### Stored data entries

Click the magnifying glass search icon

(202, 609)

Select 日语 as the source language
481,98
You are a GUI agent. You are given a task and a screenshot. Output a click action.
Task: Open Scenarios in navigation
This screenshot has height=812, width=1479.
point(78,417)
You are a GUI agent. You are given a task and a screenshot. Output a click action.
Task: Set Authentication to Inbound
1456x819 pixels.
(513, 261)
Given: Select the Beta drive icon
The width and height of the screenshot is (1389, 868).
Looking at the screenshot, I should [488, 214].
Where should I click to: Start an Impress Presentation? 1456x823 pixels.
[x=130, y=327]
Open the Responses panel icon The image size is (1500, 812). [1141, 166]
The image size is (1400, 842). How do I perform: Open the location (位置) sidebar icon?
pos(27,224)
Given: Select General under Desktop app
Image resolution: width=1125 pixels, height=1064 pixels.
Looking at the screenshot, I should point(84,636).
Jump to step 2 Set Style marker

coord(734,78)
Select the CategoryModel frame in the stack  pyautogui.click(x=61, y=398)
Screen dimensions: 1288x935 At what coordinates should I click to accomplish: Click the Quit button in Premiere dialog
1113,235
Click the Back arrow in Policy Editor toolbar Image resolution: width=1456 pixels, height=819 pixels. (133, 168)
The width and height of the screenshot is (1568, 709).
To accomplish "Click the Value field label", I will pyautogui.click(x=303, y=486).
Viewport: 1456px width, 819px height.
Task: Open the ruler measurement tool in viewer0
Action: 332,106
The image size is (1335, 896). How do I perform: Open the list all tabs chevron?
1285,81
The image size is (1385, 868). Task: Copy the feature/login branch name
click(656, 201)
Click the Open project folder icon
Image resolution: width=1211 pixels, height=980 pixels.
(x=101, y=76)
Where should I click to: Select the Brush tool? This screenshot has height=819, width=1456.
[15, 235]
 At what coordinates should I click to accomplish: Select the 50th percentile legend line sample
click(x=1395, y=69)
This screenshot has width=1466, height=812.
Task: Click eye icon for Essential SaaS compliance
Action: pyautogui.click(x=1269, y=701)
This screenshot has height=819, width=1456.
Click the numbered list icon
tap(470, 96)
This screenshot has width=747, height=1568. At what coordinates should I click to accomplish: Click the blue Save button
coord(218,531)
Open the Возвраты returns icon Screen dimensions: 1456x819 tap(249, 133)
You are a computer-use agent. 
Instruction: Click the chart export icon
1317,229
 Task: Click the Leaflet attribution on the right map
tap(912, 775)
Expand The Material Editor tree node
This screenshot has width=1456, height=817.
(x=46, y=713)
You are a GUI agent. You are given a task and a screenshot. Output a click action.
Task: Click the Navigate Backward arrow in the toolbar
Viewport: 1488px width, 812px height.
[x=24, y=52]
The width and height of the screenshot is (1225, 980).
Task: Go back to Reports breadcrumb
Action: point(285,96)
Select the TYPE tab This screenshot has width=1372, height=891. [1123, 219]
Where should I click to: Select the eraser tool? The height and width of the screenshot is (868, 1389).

### Problem statement
What is needed is a word-for-word copy of all the entries.

### Task response
Click the magnifying glass search icon

(202, 609)

Select 日语 as the source language
481,98
You are a GUI agent. You are given a task and a screenshot. Output a click action.
Task: Open Scenarios in navigation
This screenshot has height=812, width=1479.
point(78,417)
You are a GUI agent. You are given a task and a screenshot. Output a click action.
Task: Set Authentication to Inbound
1456x819 pixels.
(513, 261)
Given: Select the Beta drive icon
The width and height of the screenshot is (1389, 868).
Looking at the screenshot, I should [488, 214].
Where should I click to: Start an Impress Presentation? 1456x823 pixels.
[x=130, y=327]
Open the Responses panel icon The image size is (1500, 812). [1141, 166]
The image size is (1400, 842). How do I perform: Open the location (位置) sidebar icon?
pos(27,224)
Given: Select General under Desktop app
Image resolution: width=1125 pixels, height=1064 pixels.
Looking at the screenshot, I should point(84,636).
Jump to step 2 Set Style marker

coord(734,78)
Select the CategoryModel frame in the stack  pyautogui.click(x=61, y=398)
Screen dimensions: 1288x935 At what coordinates should I click to accomplish: Click the Quit button in Premiere dialog
1113,235
Click the Back arrow in Policy Editor toolbar Image resolution: width=1456 pixels, height=819 pixels. (133, 168)
The width and height of the screenshot is (1568, 709).
To accomplish "Click the Value field label", I will pyautogui.click(x=303, y=486).
Viewport: 1456px width, 819px height.
Task: Open the ruler measurement tool in viewer0
Action: 332,106
The image size is (1335, 896). How do I perform: Open the list all tabs chevron?
1285,81
The image size is (1385, 868). Task: Copy the feature/login branch name
click(656, 201)
Click the Open project folder icon
Image resolution: width=1211 pixels, height=980 pixels.
(x=101, y=76)
Where should I click to: Select the Brush tool? This screenshot has height=819, width=1456.
[15, 235]
 At what coordinates should I click to accomplish: Select the 50th percentile legend line sample
click(x=1395, y=69)
This screenshot has width=1466, height=812.
Task: Click eye icon for Essential SaaS compliance
Action: pyautogui.click(x=1269, y=701)
This screenshot has height=819, width=1456.
Click the numbered list icon
tap(470, 96)
This screenshot has width=747, height=1568. At what coordinates should I click to accomplish: Click the blue Save button
coord(218,531)
Open the Возвраты returns icon Screen dimensions: 1456x819 tap(249, 133)
You are a computer-use agent. 
Instruction: Click the chart export icon
1317,229
 Task: Click the Leaflet attribution on the right map
tap(912, 775)
Expand The Material Editor tree node
This screenshot has width=1456, height=817.
(x=46, y=713)
You are a GUI agent. You are given a task and a screenshot. Output a click action.
Task: Click the Navigate Backward arrow in the toolbar
Viewport: 1488px width, 812px height.
[x=24, y=52]
The width and height of the screenshot is (1225, 980).
Task: Go back to Reports breadcrumb
Action: point(285,96)
Select the TYPE tab This screenshot has width=1372, height=891. [1123, 219]
Where should I click to: Select the eraser tool? The height and width of the screenshot is (868, 1389).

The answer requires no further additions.